Here at Sinu, we spend our time safeguarding critical data so our customers can focus on what they do best - running a business. But often, the greatest threats to our data security come through our email. We’ve all been repeatedly warned to check for suspicious downloads, but often Trojan horses come with a logo from your local bank or credit union. Why rob a bank in person, when you can just politely ask for someone’s account information… and get it?
Cyber bank robbers have the resources and the financial incentive to develop sophisticated techniques to convince unsuspecting victims to hand over information to them. In the online fraud world, it’s called phishing. Instead of putting a worm on the line, they just send you a friendly notice from “your bank” with a logo that looks real. Hackers can even uncover your location from your email address and use a regional bank logo. Even the most wary of email users can be caught off guard.
According to the Charlotte Observer, phishing schemes are on the rise because… well, they work. Karl de la Guerra runs a Charlotte-based company that provides security-consulting services to businesses and law enforcement agencies. He told the Observer, “The criminals involved in phishing can be found all over the world, although Asia and central Europe are hotspots.” De la Guerra said some of the fraudsters tap away on laptops eight to 12 hours a day in warehouse-size buildings that can house 100 or more cybercriminals.
Email has become a central part of our lives, but it was never designed to be a secure communication medium. As such, banks don’t use it to request information from you. Never trust an email asking for bank account information. Call your local bank branch instead to verify an email communication that asks for sensitive information.
Here are some tips to keep you - and your company’s bank account - safe from cyber criminals:
- If you receive an email, check for misspellings and poor grammar. This is often a dead give-away.
- Before clicking on a link, check the URL. Often the fake URL will have the bank name in it, but it will not be a direct bank link.
- Use two-factor authentication for your bank accounts.
- Don’t store your bank or personal security passwords on an online storage system or email system. If a hacker gets into your online account, they then also have access to your passwords and other sensitive information.
- Set limits on who and how much can be wired from your accounts and be sure to close any unused bank accounts.
- Trust your instinct if you get a bad feeling in your gut about an email or an attachment. Sometimes your subconscious sees patterns that you may not have consciously put together yet. If you have even the slightest doubt, delete the email and call your financial institution.
Anyone can be vulnerable to attack.
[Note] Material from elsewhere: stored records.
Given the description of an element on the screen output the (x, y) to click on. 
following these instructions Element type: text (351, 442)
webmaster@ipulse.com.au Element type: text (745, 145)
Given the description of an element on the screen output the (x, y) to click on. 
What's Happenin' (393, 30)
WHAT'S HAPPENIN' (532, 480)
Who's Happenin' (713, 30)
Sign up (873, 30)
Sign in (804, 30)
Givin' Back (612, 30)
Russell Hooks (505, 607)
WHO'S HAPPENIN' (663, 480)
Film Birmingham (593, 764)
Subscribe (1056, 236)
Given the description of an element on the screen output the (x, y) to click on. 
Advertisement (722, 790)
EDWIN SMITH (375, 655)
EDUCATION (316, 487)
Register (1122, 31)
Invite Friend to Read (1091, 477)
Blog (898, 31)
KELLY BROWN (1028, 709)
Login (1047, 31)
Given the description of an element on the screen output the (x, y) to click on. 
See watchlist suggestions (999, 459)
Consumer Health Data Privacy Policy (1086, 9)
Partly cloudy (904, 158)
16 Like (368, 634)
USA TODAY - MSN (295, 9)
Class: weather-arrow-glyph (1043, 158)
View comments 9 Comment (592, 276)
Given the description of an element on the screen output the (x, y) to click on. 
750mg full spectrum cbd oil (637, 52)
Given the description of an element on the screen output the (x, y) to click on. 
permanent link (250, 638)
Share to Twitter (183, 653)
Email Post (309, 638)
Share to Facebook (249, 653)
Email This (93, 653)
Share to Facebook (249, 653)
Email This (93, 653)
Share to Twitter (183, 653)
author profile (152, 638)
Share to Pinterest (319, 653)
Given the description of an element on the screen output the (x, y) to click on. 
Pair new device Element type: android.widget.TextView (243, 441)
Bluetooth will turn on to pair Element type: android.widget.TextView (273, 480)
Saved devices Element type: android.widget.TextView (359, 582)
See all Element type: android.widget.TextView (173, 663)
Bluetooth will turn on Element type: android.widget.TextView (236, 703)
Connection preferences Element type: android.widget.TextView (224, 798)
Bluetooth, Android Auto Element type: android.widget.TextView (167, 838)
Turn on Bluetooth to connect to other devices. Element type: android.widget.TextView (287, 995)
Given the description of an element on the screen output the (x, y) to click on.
CSO reports that Ubiquiti Networks, Inc., a company that manufactures high-performance networking technology, fell prey to a more sophisticated email phishing scam, costing them more than $39 million. More importantly, it reminds us that even if companies use heavy encryption and coding to protect their data, security can easily be breached right through the front door. With the increased use of online banking and big potential payoffs for cyber criminals, this threat will only increase.